# Statistical Analysis

**RankEval** provides the following statistical analysis tools: *i)* Fisher's randomization test for statistical significance, and *ii)* bias/variance decomposition of the error.

In [1]:
# import common libraries
%load_ext autoreload
%autoreload 2

import numpy as np
import math

## Statistical Significance

According to the work by *M.D. Smucker, J. Allan, B. Carterette, "A Comparison of Statistical Significance Tests for Information Retrieval Evaluation", CIKM 2007*, **Fisher's randomization test** is the most appropriate statistical test to evaluate wheter two rankers differ significantly.

We first shortly describe the test. The null hypthesis is that the two given rankers A and B are indentical: an underlying ranker R is asked to produce two rankings for each given query  and these two rankings are randomly labeled as ranker A or ranker B. The goal of the test is to measure the probability that the observed performance gap between ranker A and B is due to a random labeling.

Under the null hypthesis, every permutation of the labelling is equally probable. If we enumerate all the possible A-B labelings, and we measure the corresponding quality gap, we have that:
 - the *one-sided p-value* is given by the fraction of times the quality difference is larger than the originally observed difference;
 - the *two-sided p-value* is given by the fraction of times the resulting quality *absolute difference* is larger than the originally observed difference.

Since the number of permutations is exponential in the number of queries, a large number of random permutations is used.

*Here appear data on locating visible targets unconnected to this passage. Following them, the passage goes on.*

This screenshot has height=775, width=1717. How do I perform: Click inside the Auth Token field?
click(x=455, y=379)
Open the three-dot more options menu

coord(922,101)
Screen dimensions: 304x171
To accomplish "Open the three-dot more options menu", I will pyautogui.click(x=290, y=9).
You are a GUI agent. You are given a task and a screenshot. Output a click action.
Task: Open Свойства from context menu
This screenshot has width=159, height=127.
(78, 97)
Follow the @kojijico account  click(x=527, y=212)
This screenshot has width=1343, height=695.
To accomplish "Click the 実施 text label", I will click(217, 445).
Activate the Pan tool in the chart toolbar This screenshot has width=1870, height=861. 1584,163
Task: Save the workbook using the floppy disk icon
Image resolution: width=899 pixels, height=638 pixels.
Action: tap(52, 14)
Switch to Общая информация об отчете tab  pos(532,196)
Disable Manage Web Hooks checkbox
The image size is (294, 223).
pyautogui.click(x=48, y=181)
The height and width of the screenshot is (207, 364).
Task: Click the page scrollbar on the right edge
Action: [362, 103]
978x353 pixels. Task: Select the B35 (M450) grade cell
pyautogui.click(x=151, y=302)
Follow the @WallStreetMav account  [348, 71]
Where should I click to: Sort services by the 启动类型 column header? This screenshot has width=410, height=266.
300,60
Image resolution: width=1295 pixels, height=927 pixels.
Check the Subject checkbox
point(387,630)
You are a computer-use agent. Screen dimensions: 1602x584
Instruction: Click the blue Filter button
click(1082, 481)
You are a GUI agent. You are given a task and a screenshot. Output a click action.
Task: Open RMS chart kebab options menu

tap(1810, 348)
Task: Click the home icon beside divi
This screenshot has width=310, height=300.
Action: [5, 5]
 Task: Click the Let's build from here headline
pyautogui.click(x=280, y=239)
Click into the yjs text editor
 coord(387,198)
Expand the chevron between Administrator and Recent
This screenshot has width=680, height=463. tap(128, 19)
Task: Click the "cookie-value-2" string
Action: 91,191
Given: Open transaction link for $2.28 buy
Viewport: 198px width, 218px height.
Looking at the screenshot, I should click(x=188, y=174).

##### Import RankEval statistical significance tools

In [2]:
from rankeval.model import RTEnsemble
from rankeval.dataset import Dataset
from rankeval.metrics import NDCG
from rankeval.metrics import Precision
from rankeval.analysis.statistical import statistical_significance

##### Load models and data from file

In [6]:
# files
dataset_file = "/home/rankeval/rankeval_data/msn/dataset/Fold1/test.txt"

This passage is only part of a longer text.